ABOUT THIS TASK: Below are some records; quote exactly the lines from the one that contains "Select the Hard difficulty option" through the one that contains "Viewport: 400px width, 868px height.", inclusive, and no others.

MATERIAL FOR THIS EXERCISE:
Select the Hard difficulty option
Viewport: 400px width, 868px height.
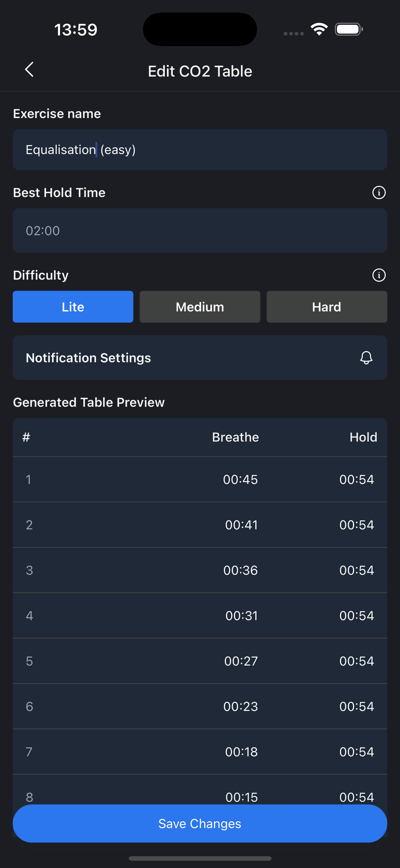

--

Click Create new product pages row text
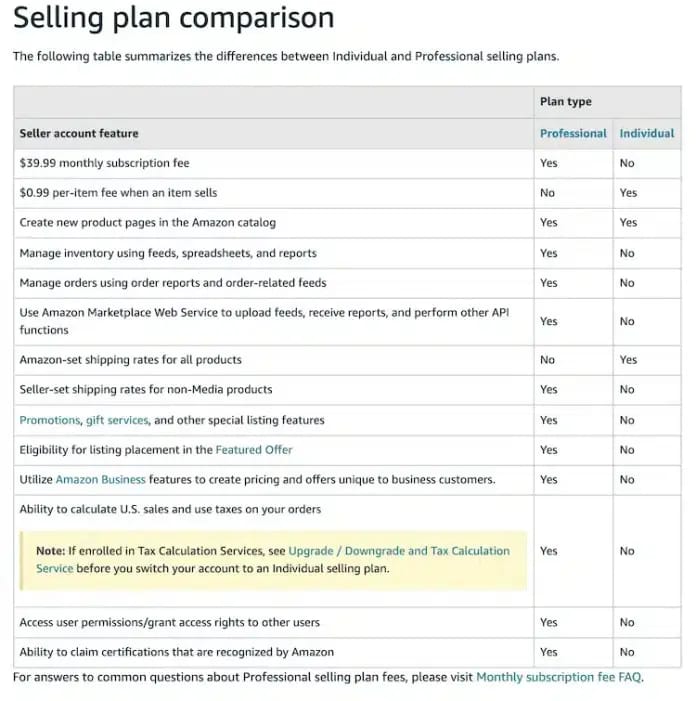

--

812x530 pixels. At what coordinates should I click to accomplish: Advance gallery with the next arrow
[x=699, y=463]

EXPECTED ANSWER:
Select the Hard difficulty option
Viewport: 400px width, 868px height.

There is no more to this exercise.